> **What you have to do**
Search the entries for the word "Given" and report each line that has it.

> **Records**
****

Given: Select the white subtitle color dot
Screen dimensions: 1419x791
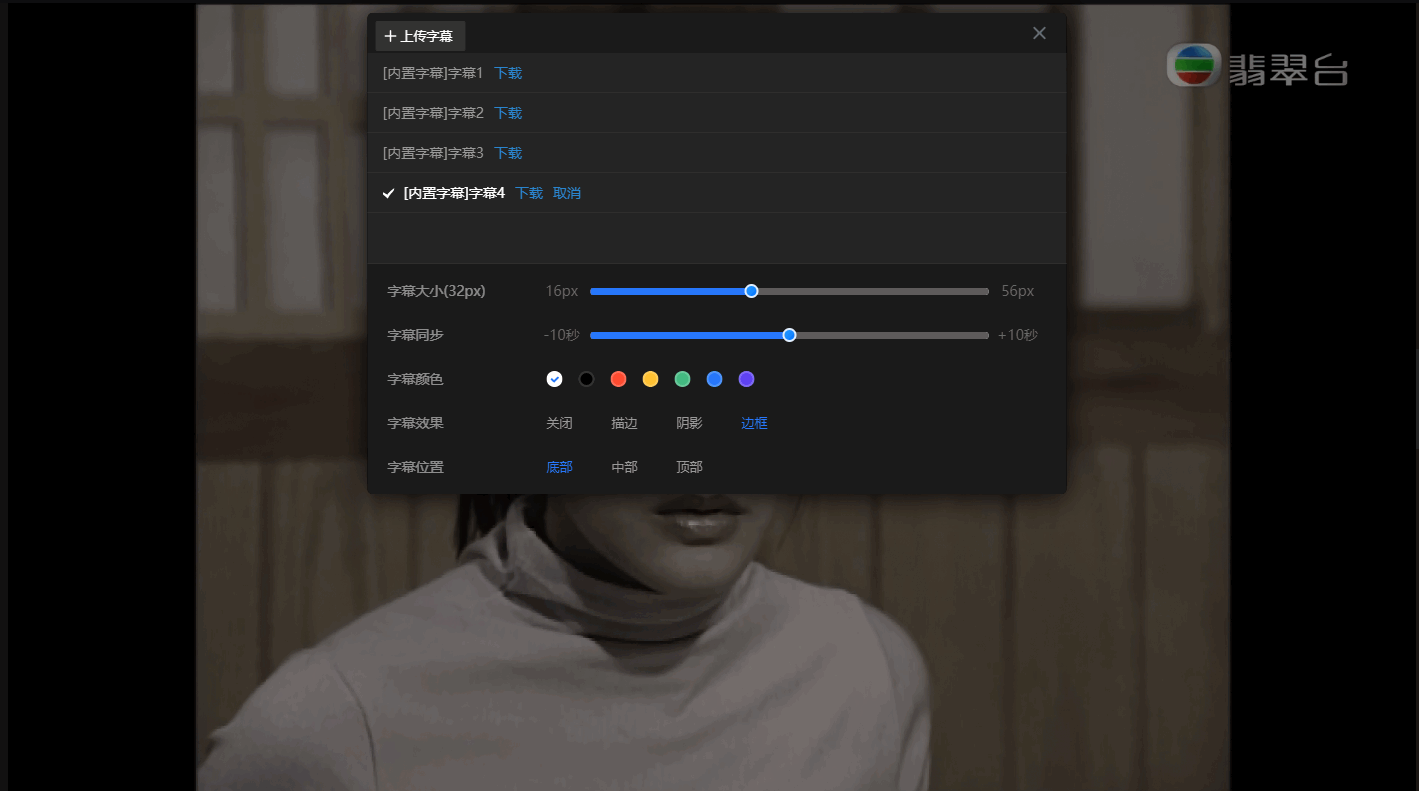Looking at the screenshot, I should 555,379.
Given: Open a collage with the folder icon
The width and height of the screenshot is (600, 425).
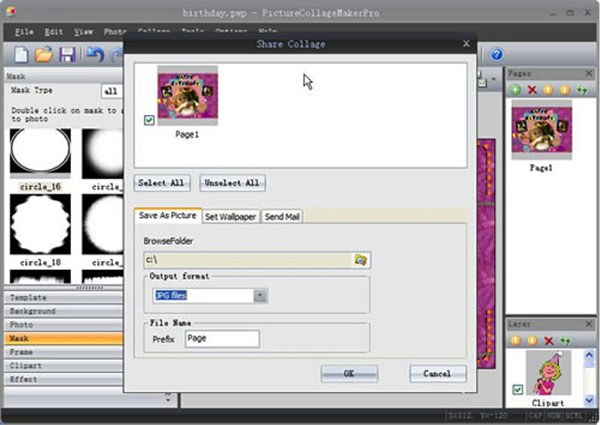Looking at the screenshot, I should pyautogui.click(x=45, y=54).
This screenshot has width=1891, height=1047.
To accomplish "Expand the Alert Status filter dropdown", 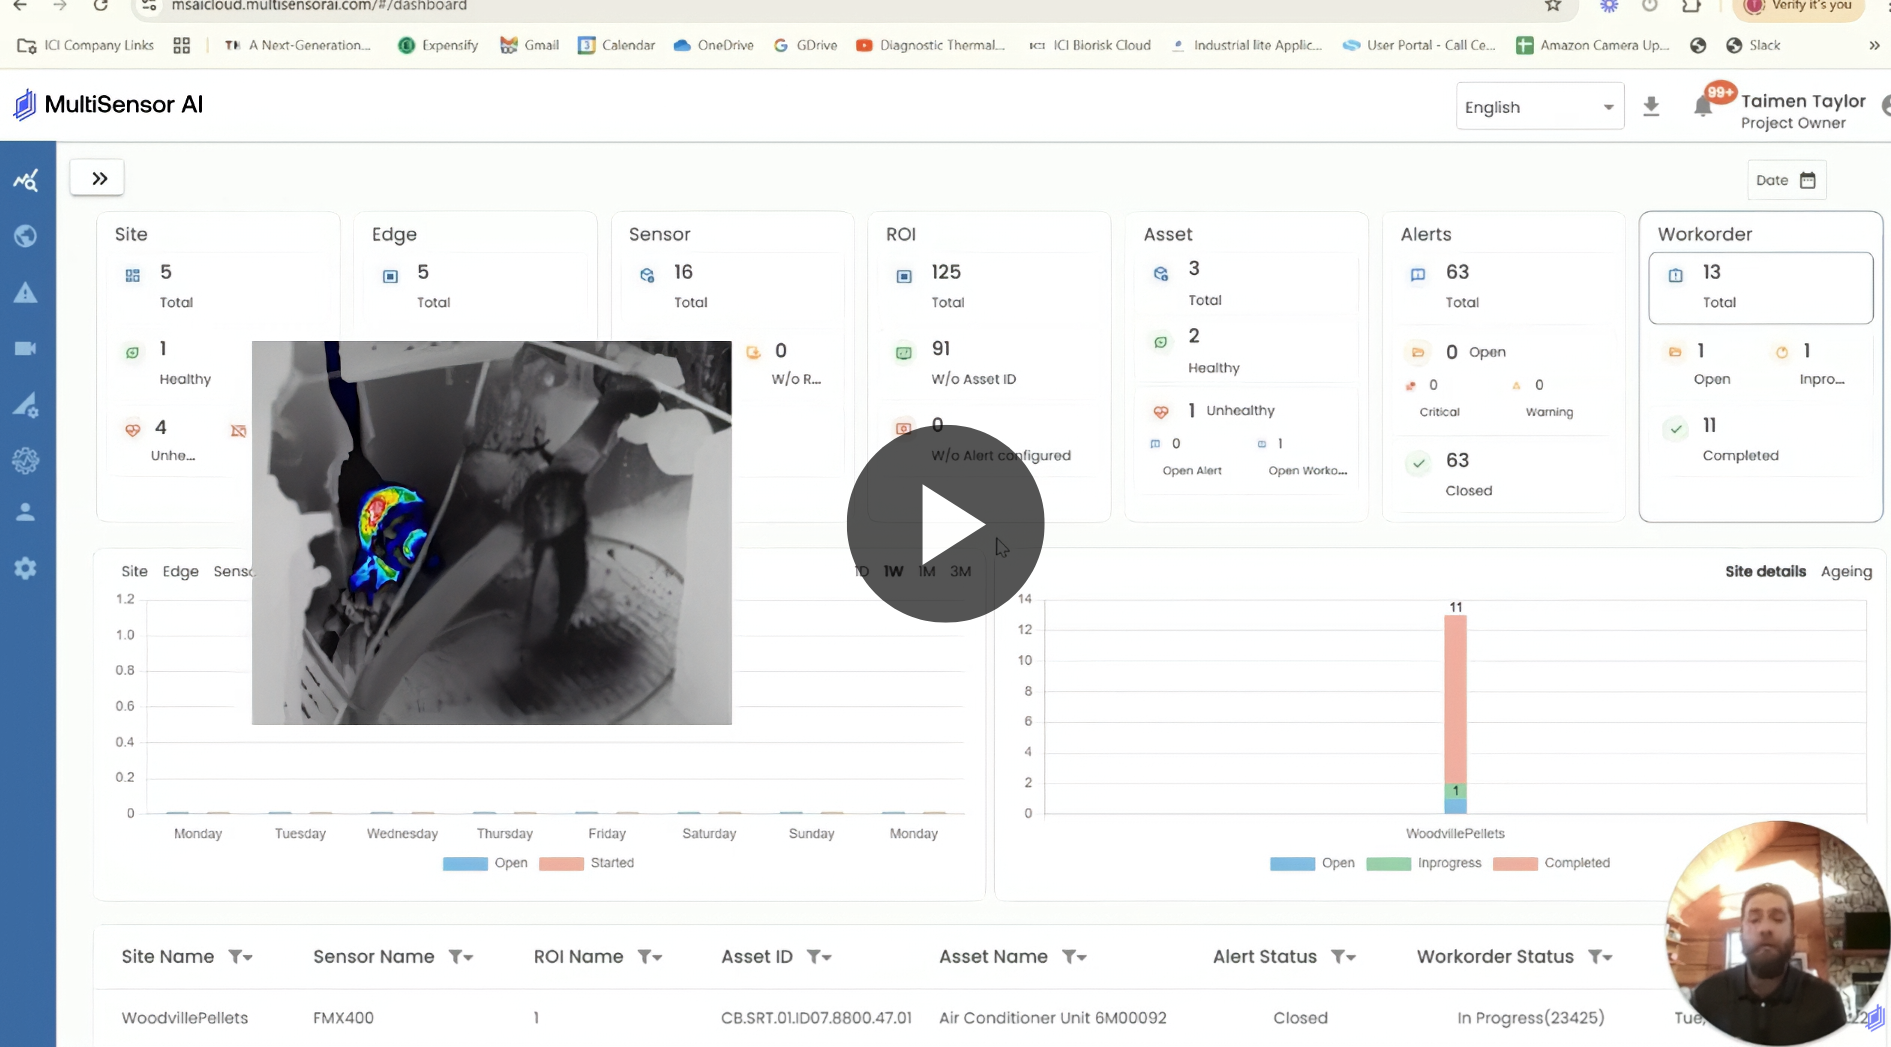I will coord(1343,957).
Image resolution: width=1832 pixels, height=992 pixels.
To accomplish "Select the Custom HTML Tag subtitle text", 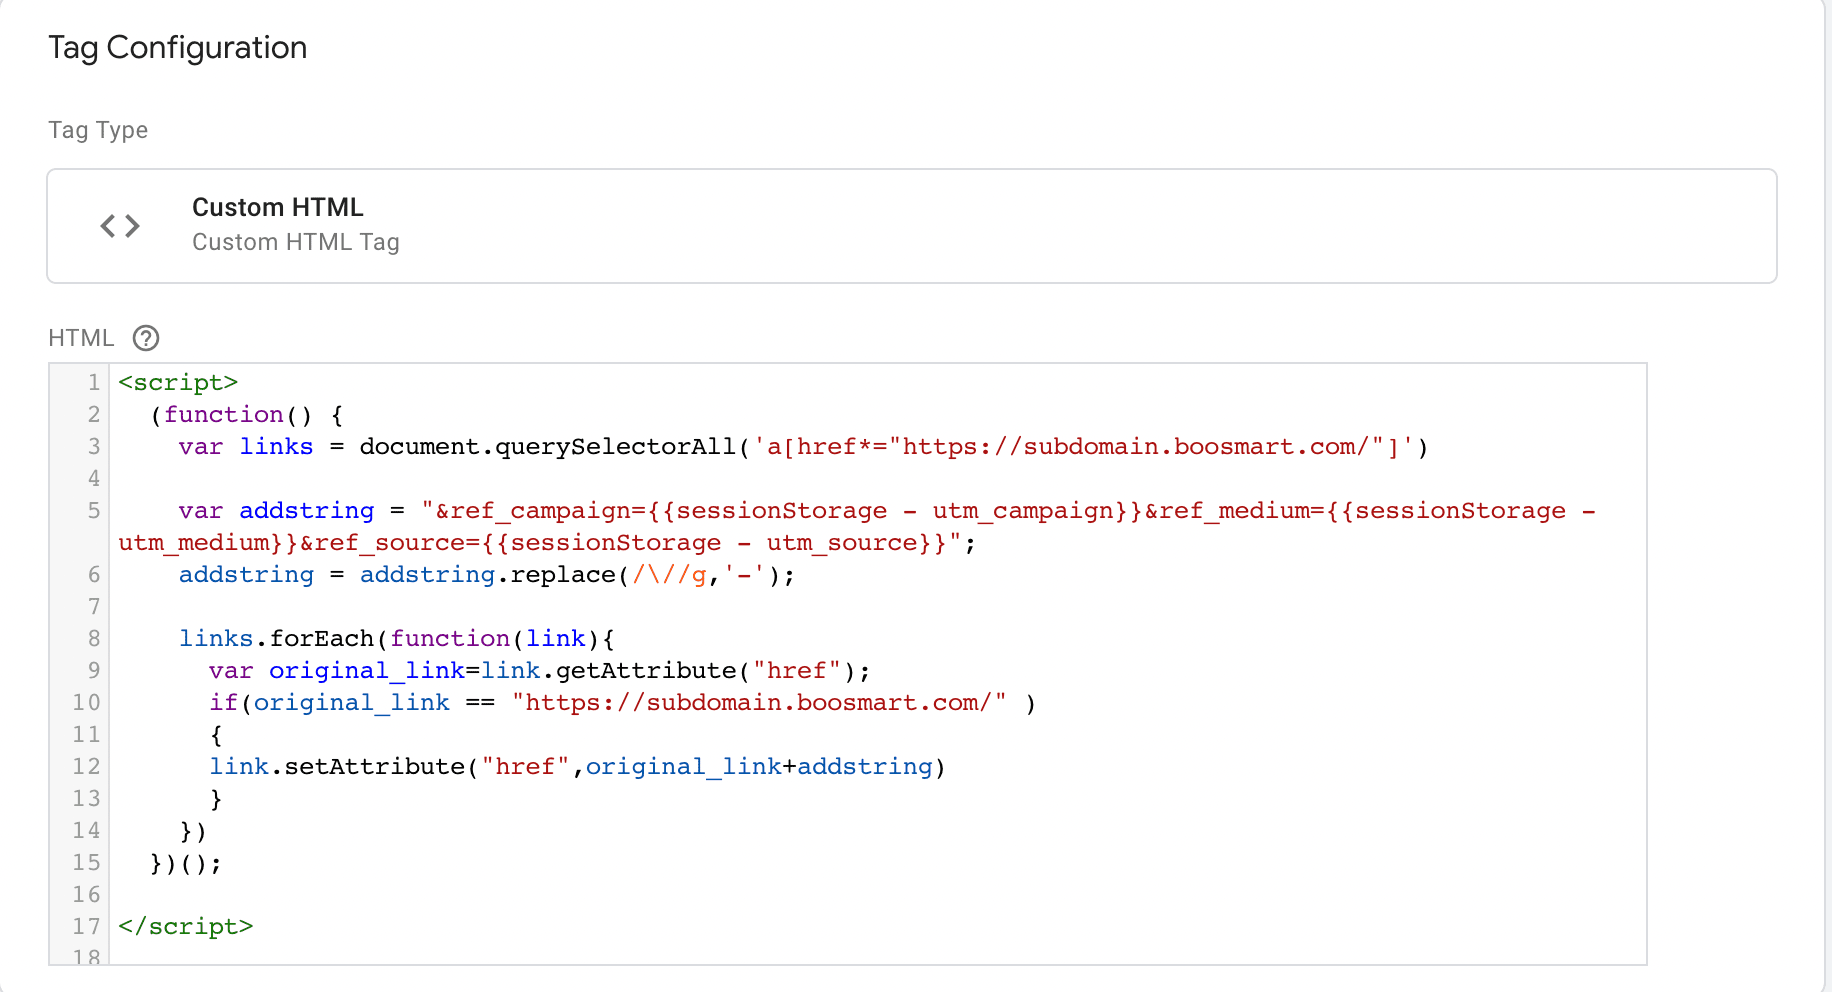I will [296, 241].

****

> **Answer to the exercise**
Given: Select the white subtitle color dot
Given: Open a collage with the folder icon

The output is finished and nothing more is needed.